Dans les traditions orientales, il est dit qu'avidya, l'ignorance, est la source de tous les maux, aussi bien physiques que psychiques et cosmiques. A-vidya veut dire exactement la même chose qu'a-théos, "absence de vision". L'ignorance n'est pas seulement manque de savoir mais méconnaissance de soi et du Soi, oubli de l'Être (brahman) qui nous fait être. On ne parlera pas alors seulement de santé ou de salut, quand par la reconnaissance on retrouve notre intimité avec le Soi, avec le Réel infini, on parlera d'Eveil, de sortie de l'ignorance cause de notre malheur, c'est-à-dire de notre identification avec notre "être-pour-la-mort", être-pour-la-mort qu'il ne s'agit pas de nier, puisqu'il est lui-même une manifestation de l'Être non créé, non né. En prendre soin, c'est cesser de l'idolâtrer ou de le mépriser et lui rendre sa transparence, son caractère ontophanique ou théophanique.

Quand les anciens Thérapeutes ou les sages de l'Inde parlent des athées et des ignorants, ce n'est pas pour les juger ou les condamner, mais pour les inviter à aller plus loin, à faire un "pas de plus", un pas au-delà de leurs représentations d'eux-mêmes et du monde, un pas au-delà des images et des symptômes dans lesquels ils se sentent arrêtés. Les Thérapeutes ne peuvent évidemment rien faire pour ceux qui se complaisent dans leur ignorance ou qui font de cette ignorance la condition même de l'homme et ne veulent à aucun prix en sortir, la conscience de l'absurdité de leur vie leur apparaissant comme la plus grande lucidité et la plus haute connaissance.

"Reconnaître qu'on est malade, c'est la moitié de la guérison" dit-on : reconnaître qu'on ne voit pas, c'est le commencement de la vision, reconnaître son athéisme, au sens étymologique, peut être le premier pas vers Dieu. Savoir qu'on ne sait rien, c'est le commencement de la sagesse. C'est peut-être aussi la fin, mais il ne faut pas confondre ignorance stupide et "docte ignorance" ; le silence de celui qui n'a rien à dire n'est pas le silence de celui qui pense avoir suffisamment parlé et qui peut maintenant se taire. Il faudrait distinguer l'athéisme de l'ignorant, qui ne croit pas en Dieu, et l'athéisme du mystique, qui ne croit pas en "un" Dieu, mais qui adhère à ce "Dieu au-delà des dieux", dont parlent Philon d'Alexandrie et ses successeurs...

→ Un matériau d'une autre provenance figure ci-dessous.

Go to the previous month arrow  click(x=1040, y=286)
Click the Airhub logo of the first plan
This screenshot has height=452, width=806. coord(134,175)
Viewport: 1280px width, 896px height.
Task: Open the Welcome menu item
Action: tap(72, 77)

Ainsi l'anamnèse dans son sens littéral ou essentiel serait une mémoire ou une remémoration de l'Insaisissable, qui "remonte" de l'inconscient vers la conscience, du plus caché vers la plus haute et la plus simple évidence : la présence de l'Être infini dans l'être fini que nous sommes, le présence de l'Infini se manifestant dans les moments numineux de notre histoire, ces expériences ponctuelles qui à la fois nous fascinent (car il y a là pressentiment du Réel) et nous font peur (car il y a là remise en question de ce que nous prenons habituellement pour la réalité).

L'anamnèse essentielle est l'Eveil de la conscience finie à la conscience infinie qui l'informe. C'est la Source qui remonte à la margelle du puits.

La pratique de la méditation, de l'invocation, de la respiration et autres supports de remémoration, est la corde et le seau par lesquels on "remonte" l'eau de la source, lorsque celle-ci a cessé de jaillir à la surface.

"La vérité est au fond du puits" oubliée, encombrée.

La pratique, c'est ce qui désencombre le mental (le puits) de toutes les mémoires ou pensées qui empêchent l'accès à la présence vivante de la vérité reconnue comme source de vie, de lumière et de don.

Ce n'est pas le bonheur que nous cherchons mais l'essence du bonheur. Le bonheur est périssable et c'est cela son malheur. La joie sans justification et le malheur sans consolation nous rapprochent de cette essence qui ne doit rien au temps qu'il fait ni au temps qu'il faut.

Jean-Yves Leloup - L'évidence de l'invisible, anamnèse essentielle.